Are you receiving Jobseekers Benefit or Jobseekers Allowance?


----------



## gipimann (9 Jan 2011)

If you've been unemployed and signing on for 2 years, you're most likely on Jobseeker's Allowance, which is not transferrable outside Ireland.


----------



## johnsammc (9 Jan 2011)

gipimann said:


> If you've been unemployed and signing on for 2 years, you're most likely on Jobseeker's Allowance, which is not transferrable outside Ireland.


 
Yes i`m on Jobseekers Allowance. Thanks for the replies. I was hoping i`d get a bit of help for a few weeks till i found something. Is this definately the case as i was going to go to the Welfare Office and ask

Thanks again

John


----------



## gipimann (9 Jan 2011)

Yes, it's definitely the case.  Since JA is means-tested and not based on PRSI contributions, it can't be transferred.


----------



## Lou34 (10 Jan 2011)

Hi.  I have been living and working in Holland for the last two years.  Unfortunately as per the previous posters you cannot transfer job seekers to NL.  In addition it is very hard to apply for Dutch social welfare without having first worked here for a period of 36 weeks consecutively.  The good news is that there are quite a lot of employment opportunities here depending on your field of experience/qualification etc.  Knowledge of the Dutch language is desirable but certainly not essential as many of the larger corporates around the Randstad i.e.Amsterdam, The Hague and Rotterdam speak English as a business language.
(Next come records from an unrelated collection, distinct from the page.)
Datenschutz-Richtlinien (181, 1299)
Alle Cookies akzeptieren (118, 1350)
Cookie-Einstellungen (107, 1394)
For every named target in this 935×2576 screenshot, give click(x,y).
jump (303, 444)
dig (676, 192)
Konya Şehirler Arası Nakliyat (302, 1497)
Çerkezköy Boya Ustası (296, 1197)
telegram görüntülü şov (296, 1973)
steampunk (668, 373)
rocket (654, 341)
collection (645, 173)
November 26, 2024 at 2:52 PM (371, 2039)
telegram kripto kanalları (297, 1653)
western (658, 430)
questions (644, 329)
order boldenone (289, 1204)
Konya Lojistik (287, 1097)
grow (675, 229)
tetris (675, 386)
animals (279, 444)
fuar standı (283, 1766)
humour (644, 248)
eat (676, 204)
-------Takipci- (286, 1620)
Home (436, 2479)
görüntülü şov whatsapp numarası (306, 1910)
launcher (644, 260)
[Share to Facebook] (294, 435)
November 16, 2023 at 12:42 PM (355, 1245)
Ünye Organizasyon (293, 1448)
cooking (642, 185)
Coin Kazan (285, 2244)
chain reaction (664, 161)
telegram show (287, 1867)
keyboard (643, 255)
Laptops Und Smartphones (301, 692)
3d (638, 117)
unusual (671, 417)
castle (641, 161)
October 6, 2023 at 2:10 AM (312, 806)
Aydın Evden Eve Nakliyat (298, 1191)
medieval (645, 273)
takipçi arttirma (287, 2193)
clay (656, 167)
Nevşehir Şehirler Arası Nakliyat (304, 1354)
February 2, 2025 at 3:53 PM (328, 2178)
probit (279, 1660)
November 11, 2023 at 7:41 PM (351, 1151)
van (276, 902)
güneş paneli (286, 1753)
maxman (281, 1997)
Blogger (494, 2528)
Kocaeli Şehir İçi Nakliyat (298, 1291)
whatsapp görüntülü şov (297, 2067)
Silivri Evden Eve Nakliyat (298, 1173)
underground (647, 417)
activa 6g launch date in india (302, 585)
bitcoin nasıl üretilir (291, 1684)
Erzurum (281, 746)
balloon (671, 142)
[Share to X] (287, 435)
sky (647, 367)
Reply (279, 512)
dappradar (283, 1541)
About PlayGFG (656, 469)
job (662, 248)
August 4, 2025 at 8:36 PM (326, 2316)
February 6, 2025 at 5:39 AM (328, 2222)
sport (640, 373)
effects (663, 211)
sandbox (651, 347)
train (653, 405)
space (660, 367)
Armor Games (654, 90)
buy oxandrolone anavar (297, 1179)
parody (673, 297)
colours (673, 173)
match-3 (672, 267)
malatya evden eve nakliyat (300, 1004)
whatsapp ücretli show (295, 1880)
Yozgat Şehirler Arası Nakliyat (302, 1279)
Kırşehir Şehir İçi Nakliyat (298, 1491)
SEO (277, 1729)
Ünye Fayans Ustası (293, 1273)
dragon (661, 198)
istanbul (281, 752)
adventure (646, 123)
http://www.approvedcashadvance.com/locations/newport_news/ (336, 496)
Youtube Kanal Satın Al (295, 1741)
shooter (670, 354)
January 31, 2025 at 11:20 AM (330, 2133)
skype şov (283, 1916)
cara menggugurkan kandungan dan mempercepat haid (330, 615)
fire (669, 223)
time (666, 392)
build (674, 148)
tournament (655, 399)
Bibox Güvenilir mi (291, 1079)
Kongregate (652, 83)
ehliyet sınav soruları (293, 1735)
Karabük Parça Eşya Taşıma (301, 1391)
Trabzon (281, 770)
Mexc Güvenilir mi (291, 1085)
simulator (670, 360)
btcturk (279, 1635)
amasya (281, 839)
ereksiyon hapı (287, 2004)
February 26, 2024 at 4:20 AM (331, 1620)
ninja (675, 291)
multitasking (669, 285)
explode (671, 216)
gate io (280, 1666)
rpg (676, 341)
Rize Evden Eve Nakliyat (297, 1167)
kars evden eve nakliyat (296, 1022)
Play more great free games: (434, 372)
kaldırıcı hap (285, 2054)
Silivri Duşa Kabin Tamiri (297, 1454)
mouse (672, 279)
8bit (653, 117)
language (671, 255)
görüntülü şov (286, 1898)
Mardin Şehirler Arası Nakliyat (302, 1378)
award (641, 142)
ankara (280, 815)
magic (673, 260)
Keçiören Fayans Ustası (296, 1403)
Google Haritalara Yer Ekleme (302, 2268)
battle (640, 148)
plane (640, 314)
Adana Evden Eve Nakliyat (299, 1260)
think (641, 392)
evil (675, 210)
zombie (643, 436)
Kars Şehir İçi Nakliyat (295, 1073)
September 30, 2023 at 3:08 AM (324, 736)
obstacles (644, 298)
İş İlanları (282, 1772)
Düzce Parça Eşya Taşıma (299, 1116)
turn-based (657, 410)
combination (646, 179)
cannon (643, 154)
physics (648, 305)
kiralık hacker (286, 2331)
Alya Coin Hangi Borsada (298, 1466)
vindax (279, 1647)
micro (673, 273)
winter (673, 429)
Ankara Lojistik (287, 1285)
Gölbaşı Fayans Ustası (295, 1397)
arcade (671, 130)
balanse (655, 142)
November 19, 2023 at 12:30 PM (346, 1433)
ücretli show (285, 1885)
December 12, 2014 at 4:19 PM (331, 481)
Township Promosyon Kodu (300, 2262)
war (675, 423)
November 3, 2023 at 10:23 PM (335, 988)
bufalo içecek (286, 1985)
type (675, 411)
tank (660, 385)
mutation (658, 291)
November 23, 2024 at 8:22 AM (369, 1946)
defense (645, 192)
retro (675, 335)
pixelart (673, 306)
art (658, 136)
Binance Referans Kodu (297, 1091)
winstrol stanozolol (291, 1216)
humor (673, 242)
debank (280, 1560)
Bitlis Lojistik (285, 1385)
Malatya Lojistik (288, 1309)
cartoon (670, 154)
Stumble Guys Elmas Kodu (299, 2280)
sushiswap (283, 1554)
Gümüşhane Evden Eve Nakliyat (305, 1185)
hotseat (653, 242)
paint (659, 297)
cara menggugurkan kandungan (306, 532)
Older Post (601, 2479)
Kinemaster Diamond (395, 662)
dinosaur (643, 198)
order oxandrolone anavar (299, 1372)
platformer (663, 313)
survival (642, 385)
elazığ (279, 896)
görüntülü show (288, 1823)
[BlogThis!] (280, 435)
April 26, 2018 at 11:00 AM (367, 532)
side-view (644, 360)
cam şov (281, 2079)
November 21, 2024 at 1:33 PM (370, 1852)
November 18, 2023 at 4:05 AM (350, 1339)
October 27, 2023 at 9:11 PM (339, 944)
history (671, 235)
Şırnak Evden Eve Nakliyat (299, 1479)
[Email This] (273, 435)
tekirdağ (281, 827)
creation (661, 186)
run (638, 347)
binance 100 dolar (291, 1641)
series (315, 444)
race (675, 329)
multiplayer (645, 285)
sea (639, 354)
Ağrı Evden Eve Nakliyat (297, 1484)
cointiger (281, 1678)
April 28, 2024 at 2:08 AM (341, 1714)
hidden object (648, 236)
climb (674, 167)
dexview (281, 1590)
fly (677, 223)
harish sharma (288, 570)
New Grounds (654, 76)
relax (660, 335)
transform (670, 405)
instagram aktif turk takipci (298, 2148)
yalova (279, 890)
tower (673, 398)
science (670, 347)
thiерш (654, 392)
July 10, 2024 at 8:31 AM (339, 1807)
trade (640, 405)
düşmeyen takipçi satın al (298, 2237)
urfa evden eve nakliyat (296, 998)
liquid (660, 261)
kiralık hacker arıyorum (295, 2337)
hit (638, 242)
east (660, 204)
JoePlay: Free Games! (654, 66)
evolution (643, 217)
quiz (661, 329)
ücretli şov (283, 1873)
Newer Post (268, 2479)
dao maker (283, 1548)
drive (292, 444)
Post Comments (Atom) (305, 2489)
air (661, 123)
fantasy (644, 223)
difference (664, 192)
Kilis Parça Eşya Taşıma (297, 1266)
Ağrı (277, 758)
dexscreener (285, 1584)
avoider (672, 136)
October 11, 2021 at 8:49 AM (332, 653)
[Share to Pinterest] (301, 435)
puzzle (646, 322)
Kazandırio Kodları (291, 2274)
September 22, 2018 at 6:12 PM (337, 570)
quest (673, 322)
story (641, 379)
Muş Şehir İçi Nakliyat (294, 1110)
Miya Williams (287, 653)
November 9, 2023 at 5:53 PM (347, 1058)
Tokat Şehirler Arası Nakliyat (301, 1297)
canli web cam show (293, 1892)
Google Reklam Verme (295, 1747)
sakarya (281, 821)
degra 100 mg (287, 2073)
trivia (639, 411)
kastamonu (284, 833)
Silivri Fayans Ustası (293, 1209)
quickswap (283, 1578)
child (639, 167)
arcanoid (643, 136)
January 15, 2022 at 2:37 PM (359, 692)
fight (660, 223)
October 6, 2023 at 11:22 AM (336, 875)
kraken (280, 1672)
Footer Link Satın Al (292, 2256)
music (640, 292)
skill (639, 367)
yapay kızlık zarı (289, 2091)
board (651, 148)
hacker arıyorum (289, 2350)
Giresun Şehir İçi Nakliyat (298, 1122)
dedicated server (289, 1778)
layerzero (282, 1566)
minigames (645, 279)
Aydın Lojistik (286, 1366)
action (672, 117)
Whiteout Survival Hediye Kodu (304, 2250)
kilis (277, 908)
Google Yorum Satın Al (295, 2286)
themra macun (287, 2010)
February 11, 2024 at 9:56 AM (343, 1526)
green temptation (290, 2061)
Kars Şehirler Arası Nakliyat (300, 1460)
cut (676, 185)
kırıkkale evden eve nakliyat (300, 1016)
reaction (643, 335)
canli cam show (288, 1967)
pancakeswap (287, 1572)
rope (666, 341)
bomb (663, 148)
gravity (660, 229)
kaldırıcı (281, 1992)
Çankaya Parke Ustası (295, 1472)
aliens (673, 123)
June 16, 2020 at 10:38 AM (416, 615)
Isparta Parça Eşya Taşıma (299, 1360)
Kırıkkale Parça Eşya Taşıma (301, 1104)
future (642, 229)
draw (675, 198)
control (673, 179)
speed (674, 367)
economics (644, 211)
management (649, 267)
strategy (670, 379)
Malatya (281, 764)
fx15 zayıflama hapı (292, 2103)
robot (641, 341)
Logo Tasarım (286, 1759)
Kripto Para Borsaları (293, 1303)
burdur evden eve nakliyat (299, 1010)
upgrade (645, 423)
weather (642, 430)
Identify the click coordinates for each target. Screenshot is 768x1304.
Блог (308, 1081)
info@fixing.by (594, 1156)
I have listed below some English speaking job recruitment agencies so you can see what sort of work is available and the type of salaries.  In general salaries are lower here and income tax high but you do get a lot more for your money.  Food etc. is cheaper.  Private health insurance is a must here.  Everbody needs to have it and you can allow about 100 Euro a month for that.  But that will cover you for all doctors appointments, prescriptions etc.

www.adamsrecruit.nl
www.undutchables.nl
www.kellyservices.nl
www.englishlanguagejobs.com
www.bluelynx.nl
www.randstad.nl
www.uniquemls.com


Good luck and feel free to PM me if you need any more advice.
Lou


----------



## Bronte (11 Jan 2011)

As Gipimann says you cannot transfer your dole. That shouldn't stop you going however. Anything is worth a go. If it's at all possible to save a bit you won't need much in Holland only food while you stay with your friend. The Dutch are frugal and your friend is probably used to that type of lifestyle and has said he'll put you up and wouldn't be expecting you to contribute (as many Irish before him have done for others). How about setting a time frame on it, give it 3 weeks.


----------